== RECORDS ==
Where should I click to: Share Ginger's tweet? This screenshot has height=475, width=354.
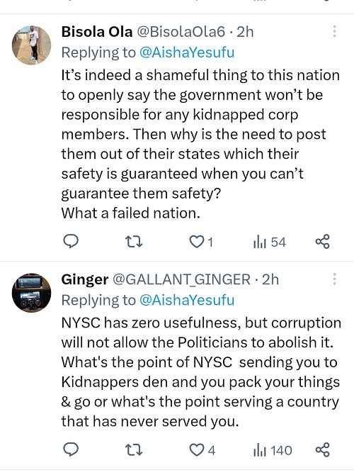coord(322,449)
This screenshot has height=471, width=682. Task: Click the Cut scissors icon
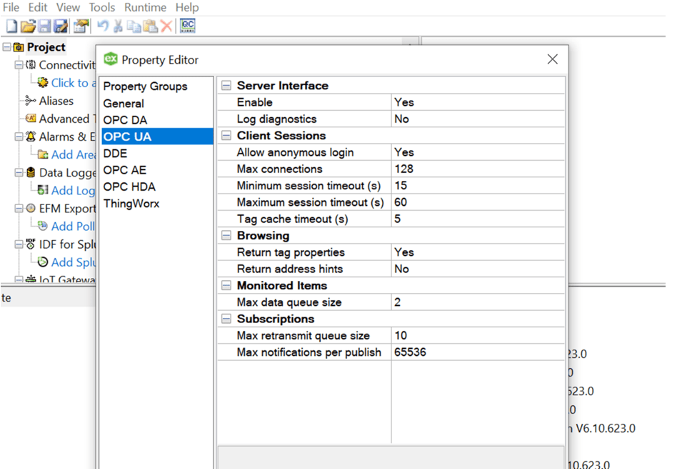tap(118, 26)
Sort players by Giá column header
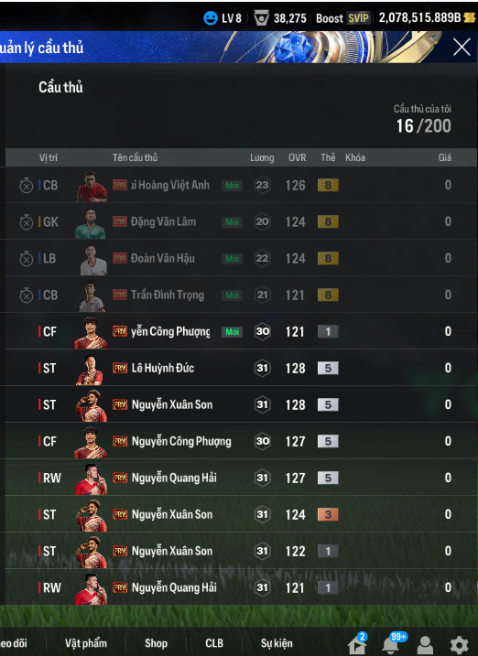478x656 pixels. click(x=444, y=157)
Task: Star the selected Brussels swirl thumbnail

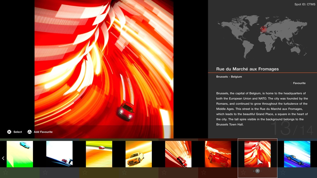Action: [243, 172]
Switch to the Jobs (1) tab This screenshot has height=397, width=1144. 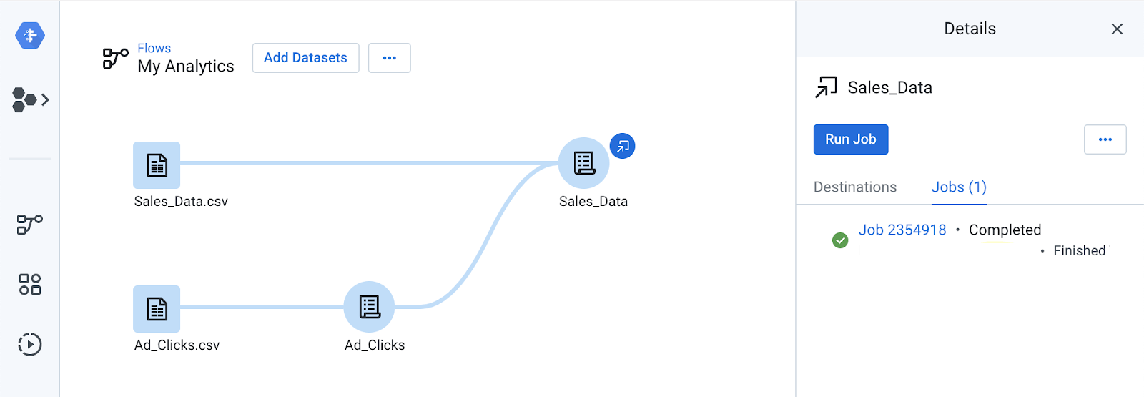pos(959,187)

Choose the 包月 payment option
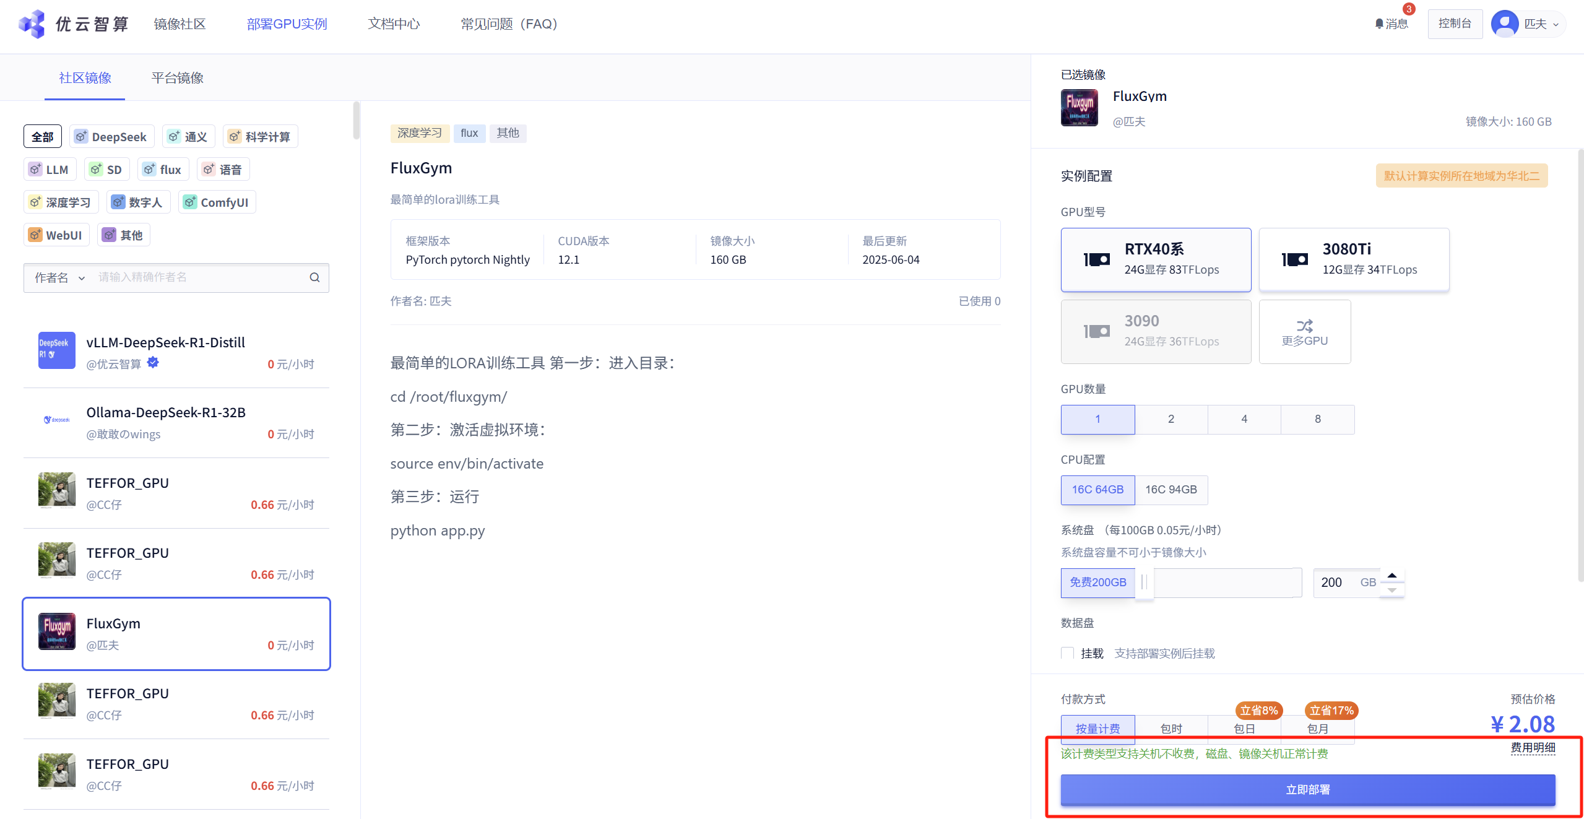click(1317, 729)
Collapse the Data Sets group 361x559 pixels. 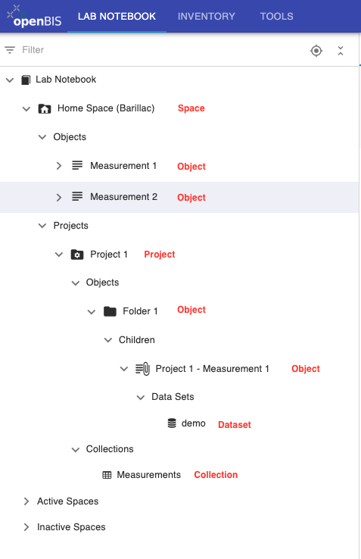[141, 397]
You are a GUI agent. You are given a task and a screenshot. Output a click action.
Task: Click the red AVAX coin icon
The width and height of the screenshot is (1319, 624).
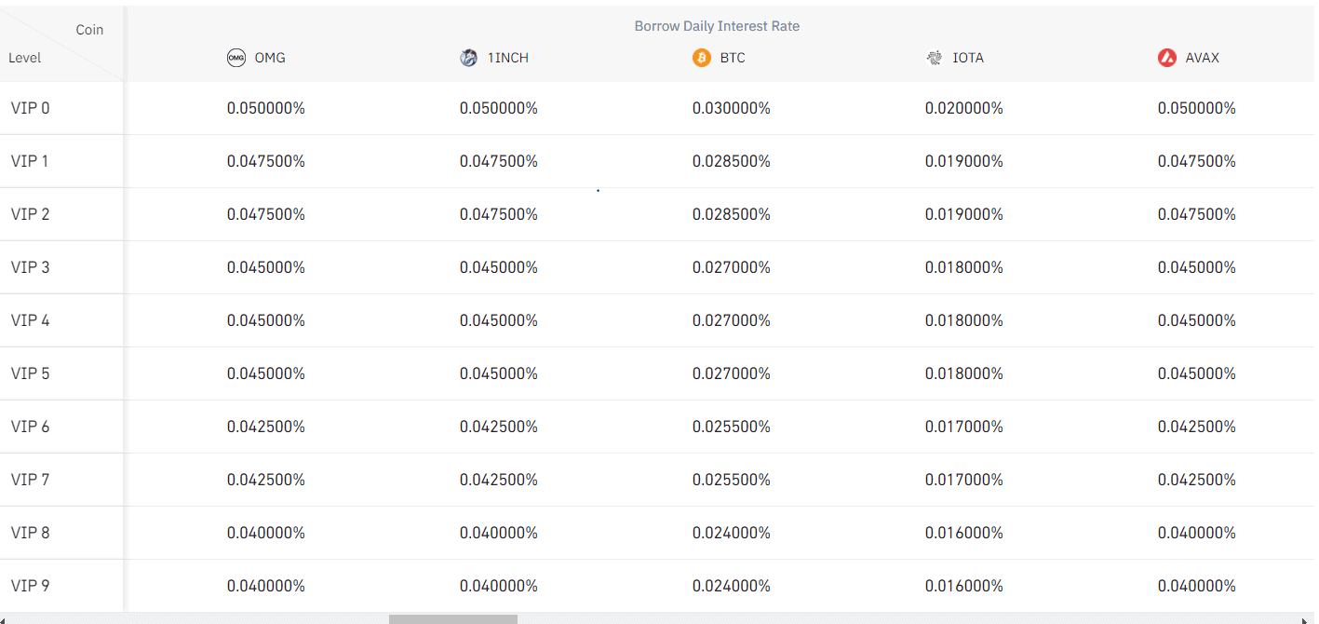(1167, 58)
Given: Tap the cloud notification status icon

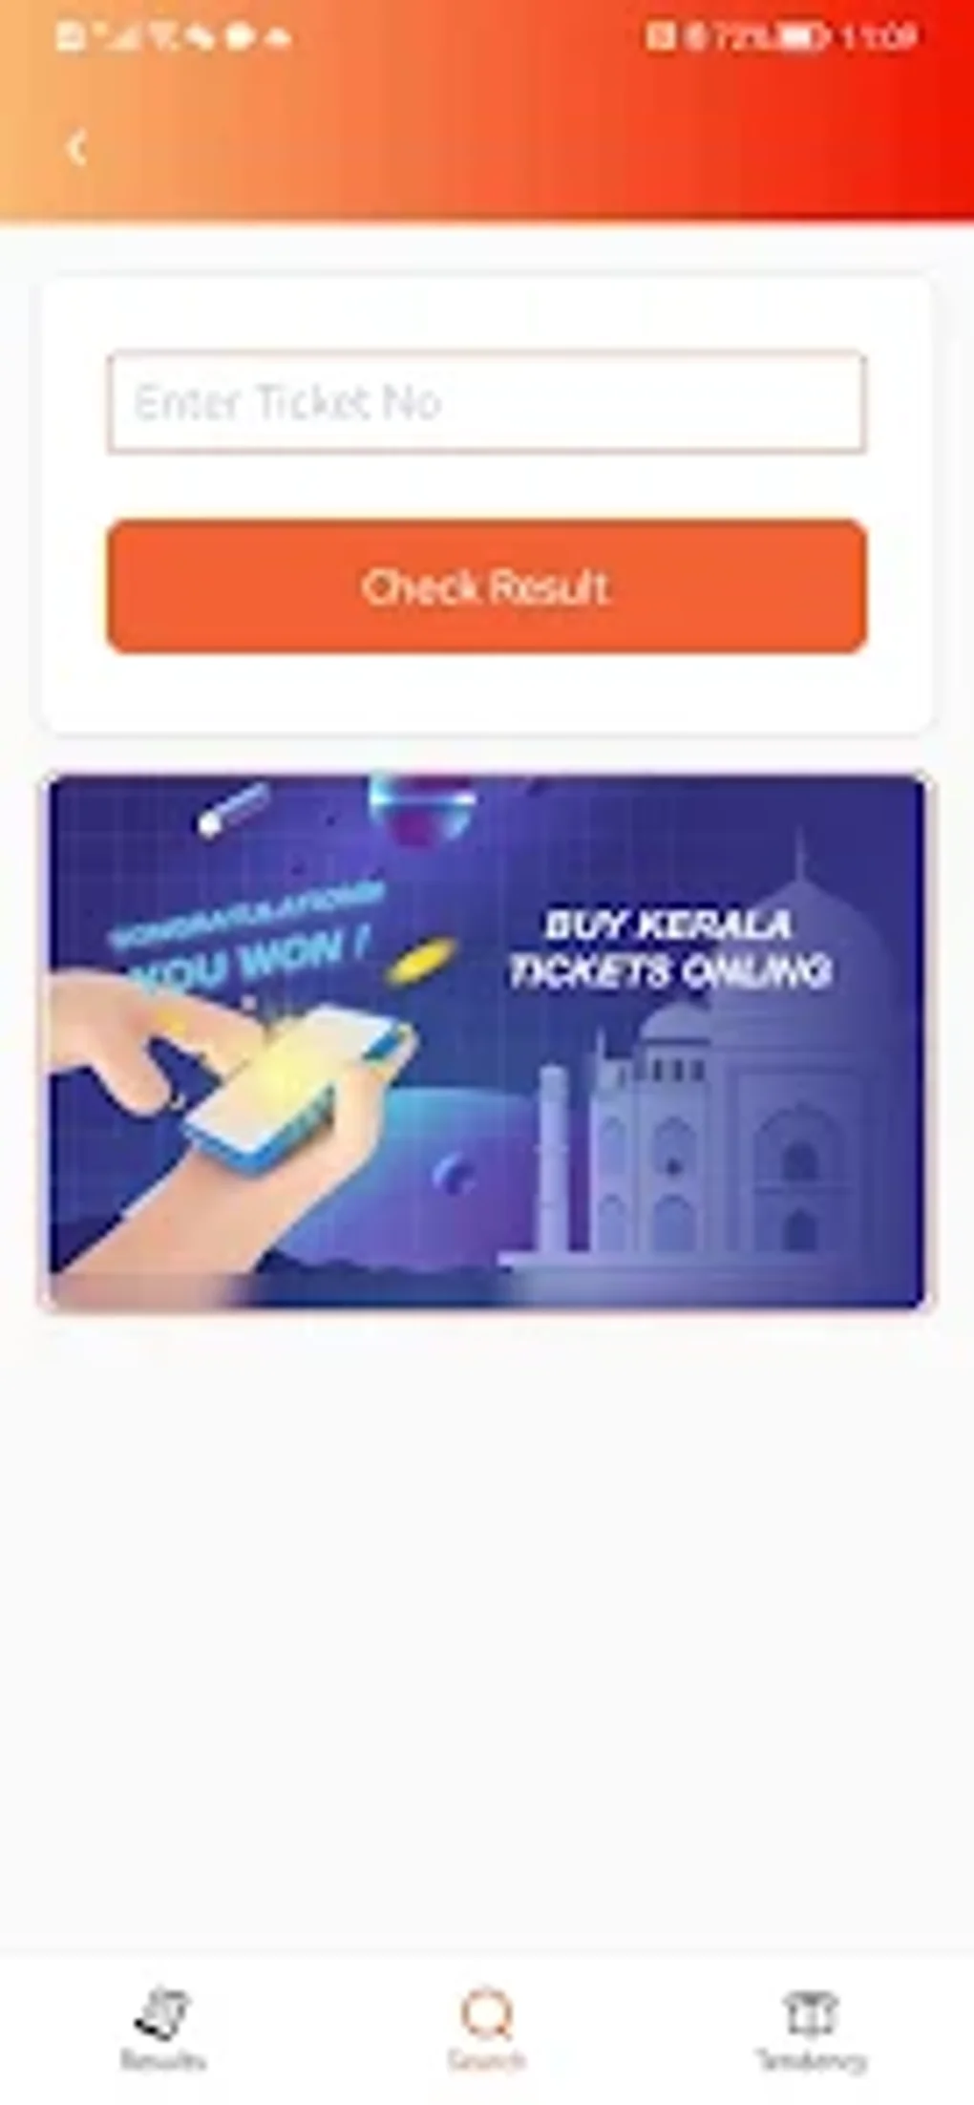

== EXERCISE GOAL ==
Transcribe verbatim every line from the one containing "You are a GUI" through the final line, omitting the pictures.

== TASK RESPONSE ==
You are a GUI agent. You are given a task and a screenshot. Output a click action.
Task: Click the red AVAX coin icon
The width and height of the screenshot is (1319, 624).
(1167, 58)
Given: Tap the cloud notification status icon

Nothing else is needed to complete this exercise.